Justine put the cello back in the case. Of course. She was meant to have dinner ready.
She followed him into the living room and started cooking. "I would have started earlier but I had no idea when you were coming."
"I'm sorry I would have come home earlier, but work was absolute hell." Tom flicked through the channels on the tv, and settled on watching some reality fitness show, while commenting that the show was rubbish.
"Why don't you watch the news instead?"
He looked at her, frowning. "The news?"
"Yes, well, if that show is as much rubbish as you say, I wonder why you keep watching it."
He turned the tv off. The sudden silence fell over her like a suffocating blanket.

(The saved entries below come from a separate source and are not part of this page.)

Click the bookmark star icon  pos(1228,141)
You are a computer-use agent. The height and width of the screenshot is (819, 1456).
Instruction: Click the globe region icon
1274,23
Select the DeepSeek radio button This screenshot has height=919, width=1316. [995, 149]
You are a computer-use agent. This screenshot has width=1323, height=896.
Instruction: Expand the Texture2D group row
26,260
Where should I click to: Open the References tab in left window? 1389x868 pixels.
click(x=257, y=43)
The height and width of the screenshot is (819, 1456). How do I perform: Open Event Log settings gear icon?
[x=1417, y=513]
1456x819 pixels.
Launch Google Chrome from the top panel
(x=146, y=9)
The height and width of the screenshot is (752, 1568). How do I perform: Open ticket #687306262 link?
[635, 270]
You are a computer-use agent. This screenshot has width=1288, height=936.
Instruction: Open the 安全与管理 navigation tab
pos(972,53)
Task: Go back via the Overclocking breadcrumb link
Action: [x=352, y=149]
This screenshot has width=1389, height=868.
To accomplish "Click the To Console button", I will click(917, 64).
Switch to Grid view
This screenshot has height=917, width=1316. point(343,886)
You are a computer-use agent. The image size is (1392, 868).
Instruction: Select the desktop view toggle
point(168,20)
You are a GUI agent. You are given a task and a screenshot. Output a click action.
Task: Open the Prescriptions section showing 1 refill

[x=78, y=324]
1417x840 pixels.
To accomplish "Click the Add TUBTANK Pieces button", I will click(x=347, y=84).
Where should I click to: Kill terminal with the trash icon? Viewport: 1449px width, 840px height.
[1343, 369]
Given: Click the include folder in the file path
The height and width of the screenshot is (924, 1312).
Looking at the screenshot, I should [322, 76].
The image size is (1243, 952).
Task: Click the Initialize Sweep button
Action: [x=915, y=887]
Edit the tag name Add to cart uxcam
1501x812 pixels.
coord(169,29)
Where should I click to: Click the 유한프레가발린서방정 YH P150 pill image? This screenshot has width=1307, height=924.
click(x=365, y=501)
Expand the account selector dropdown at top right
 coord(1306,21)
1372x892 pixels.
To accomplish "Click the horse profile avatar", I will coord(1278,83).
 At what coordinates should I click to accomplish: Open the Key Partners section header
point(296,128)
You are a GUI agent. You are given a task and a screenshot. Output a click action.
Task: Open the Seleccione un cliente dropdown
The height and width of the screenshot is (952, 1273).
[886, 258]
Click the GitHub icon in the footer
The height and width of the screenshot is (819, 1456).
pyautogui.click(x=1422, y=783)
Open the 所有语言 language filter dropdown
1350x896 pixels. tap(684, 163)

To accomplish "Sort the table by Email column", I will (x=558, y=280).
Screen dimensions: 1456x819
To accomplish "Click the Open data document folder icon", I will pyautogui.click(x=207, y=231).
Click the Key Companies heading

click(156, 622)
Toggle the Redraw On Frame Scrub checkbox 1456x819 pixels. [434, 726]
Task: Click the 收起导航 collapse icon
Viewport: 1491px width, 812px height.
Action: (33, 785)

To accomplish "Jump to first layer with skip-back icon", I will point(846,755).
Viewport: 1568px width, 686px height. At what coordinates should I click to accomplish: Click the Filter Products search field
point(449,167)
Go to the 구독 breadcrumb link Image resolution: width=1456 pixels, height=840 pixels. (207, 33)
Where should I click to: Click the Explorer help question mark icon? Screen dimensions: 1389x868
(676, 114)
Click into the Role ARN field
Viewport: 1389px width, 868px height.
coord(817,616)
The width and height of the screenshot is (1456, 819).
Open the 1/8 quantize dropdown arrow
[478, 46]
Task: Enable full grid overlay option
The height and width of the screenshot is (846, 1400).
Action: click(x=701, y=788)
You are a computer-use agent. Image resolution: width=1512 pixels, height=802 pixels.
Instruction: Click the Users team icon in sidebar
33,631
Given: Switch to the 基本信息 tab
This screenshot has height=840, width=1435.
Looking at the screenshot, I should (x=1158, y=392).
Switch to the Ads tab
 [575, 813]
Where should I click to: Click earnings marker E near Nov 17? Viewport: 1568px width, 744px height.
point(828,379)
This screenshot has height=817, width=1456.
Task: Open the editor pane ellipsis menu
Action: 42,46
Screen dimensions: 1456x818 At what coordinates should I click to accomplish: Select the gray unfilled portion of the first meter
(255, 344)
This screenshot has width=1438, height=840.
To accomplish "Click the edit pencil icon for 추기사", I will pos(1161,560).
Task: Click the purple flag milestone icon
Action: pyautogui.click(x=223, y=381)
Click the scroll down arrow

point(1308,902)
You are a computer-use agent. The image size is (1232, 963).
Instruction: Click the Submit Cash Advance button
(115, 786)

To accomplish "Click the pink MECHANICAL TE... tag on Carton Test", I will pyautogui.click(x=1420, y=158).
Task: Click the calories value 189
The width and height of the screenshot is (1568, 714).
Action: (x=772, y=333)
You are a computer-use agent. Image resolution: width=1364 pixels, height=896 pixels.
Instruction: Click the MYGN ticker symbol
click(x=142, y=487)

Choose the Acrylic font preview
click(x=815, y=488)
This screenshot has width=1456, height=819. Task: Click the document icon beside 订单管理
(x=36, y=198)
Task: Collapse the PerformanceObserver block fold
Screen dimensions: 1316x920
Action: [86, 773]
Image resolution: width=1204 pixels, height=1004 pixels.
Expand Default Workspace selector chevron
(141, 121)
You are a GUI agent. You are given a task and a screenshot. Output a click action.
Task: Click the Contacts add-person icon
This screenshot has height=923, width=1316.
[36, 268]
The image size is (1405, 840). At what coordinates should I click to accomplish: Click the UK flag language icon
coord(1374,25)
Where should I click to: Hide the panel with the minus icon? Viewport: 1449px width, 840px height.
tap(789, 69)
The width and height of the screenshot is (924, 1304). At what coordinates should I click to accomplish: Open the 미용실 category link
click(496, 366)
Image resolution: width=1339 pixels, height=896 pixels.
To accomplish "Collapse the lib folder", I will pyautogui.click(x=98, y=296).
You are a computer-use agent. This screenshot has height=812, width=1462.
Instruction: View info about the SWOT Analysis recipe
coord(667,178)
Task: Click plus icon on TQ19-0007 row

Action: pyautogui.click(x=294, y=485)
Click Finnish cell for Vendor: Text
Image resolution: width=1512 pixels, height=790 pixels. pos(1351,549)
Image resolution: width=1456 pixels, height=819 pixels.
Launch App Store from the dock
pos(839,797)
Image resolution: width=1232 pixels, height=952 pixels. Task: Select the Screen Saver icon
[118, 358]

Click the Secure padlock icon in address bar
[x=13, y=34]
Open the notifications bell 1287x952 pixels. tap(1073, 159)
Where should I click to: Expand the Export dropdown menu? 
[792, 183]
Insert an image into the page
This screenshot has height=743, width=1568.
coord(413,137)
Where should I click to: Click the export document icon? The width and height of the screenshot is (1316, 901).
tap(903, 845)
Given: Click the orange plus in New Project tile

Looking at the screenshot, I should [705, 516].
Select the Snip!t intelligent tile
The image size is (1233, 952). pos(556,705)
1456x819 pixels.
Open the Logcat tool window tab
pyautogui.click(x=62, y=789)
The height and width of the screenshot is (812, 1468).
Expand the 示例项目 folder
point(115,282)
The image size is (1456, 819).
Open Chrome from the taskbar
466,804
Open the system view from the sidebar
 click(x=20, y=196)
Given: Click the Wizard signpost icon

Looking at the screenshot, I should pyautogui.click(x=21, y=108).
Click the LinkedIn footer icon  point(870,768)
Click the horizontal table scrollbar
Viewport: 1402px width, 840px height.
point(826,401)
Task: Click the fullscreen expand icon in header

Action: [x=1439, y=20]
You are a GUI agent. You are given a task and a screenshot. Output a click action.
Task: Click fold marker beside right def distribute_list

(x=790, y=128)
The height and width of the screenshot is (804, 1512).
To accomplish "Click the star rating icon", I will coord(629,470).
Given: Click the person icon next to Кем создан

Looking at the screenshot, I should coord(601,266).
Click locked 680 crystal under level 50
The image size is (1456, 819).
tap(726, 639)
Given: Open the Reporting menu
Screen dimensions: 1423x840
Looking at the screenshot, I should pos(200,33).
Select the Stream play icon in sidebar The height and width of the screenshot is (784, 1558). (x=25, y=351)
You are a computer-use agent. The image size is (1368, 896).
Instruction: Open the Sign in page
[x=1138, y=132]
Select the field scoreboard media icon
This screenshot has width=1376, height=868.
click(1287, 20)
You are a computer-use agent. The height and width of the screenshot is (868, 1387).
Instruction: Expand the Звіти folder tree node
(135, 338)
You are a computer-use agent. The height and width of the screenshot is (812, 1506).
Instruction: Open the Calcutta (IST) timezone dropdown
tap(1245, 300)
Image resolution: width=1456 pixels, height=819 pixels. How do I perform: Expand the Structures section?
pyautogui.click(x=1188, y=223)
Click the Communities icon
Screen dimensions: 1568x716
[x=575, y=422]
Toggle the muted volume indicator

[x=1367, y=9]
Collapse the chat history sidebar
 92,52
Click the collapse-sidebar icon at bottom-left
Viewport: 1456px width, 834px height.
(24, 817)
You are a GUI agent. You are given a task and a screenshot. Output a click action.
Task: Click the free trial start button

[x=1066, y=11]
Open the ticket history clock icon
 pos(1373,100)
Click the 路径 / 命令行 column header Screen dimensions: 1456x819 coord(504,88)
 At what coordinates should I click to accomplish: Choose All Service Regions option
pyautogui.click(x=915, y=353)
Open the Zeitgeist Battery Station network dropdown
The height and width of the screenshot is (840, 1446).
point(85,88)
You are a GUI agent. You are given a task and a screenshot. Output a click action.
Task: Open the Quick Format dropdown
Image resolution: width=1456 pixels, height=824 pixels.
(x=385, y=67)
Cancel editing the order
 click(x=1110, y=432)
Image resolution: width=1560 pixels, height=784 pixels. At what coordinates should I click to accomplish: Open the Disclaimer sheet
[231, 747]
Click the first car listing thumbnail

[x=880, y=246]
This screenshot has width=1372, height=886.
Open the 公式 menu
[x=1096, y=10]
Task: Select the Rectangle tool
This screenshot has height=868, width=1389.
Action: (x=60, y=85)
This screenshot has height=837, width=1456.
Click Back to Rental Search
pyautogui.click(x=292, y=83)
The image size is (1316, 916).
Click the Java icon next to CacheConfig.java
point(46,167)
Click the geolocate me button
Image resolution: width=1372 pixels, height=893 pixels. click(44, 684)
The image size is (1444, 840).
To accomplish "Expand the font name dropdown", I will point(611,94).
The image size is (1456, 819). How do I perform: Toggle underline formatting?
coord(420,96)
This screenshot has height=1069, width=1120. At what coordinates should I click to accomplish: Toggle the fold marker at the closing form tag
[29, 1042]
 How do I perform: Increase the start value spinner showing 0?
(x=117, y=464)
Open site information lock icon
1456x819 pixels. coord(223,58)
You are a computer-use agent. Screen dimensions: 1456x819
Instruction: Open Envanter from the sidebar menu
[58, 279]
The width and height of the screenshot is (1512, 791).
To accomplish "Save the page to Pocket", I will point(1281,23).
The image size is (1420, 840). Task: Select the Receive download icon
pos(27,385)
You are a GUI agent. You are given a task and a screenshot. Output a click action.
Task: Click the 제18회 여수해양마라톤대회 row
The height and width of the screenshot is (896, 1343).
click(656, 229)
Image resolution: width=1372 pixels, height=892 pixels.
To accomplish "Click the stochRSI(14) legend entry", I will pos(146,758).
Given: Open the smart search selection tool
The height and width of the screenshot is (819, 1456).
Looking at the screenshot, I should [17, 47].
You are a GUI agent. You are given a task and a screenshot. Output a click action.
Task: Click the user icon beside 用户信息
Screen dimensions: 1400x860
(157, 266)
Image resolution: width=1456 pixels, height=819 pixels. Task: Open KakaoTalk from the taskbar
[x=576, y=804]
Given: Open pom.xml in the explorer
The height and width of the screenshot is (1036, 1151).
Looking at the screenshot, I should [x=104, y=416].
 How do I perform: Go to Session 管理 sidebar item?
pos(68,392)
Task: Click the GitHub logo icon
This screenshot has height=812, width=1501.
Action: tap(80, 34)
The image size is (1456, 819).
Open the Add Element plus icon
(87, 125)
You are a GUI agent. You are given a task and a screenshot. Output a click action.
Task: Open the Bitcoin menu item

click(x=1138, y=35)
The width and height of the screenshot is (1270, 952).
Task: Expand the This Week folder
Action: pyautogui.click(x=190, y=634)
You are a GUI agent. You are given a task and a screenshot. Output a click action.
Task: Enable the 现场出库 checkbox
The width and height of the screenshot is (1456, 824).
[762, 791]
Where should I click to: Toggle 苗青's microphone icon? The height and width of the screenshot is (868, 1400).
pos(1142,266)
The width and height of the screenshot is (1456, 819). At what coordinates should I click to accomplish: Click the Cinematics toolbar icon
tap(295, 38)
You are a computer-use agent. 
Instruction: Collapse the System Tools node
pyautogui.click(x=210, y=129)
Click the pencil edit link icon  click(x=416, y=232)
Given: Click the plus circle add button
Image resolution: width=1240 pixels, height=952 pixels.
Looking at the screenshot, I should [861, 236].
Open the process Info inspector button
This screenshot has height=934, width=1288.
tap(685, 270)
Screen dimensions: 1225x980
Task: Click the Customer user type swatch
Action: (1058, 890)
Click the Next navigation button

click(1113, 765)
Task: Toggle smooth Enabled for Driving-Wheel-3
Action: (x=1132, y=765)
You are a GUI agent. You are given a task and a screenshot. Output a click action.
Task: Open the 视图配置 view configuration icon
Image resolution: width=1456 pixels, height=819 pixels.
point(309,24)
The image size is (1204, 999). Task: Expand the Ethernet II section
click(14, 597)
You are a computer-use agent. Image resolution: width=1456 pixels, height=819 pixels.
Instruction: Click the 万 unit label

"Is anything wrong?" he asked.
"No. Why?"
"You seem... cranky."
"I'm not."
Another one of those intense looks. "Why are you suddenly playing music?"
"I told you. I wondered if I still could."
"I thought you didn't enjoy it anymore."
"I didn't, for a while, but it's different if you're not doing it for a job. I don't want to do it for a job. I want to do it for fun. I'm thinking about finding an amateur orchestra to play with."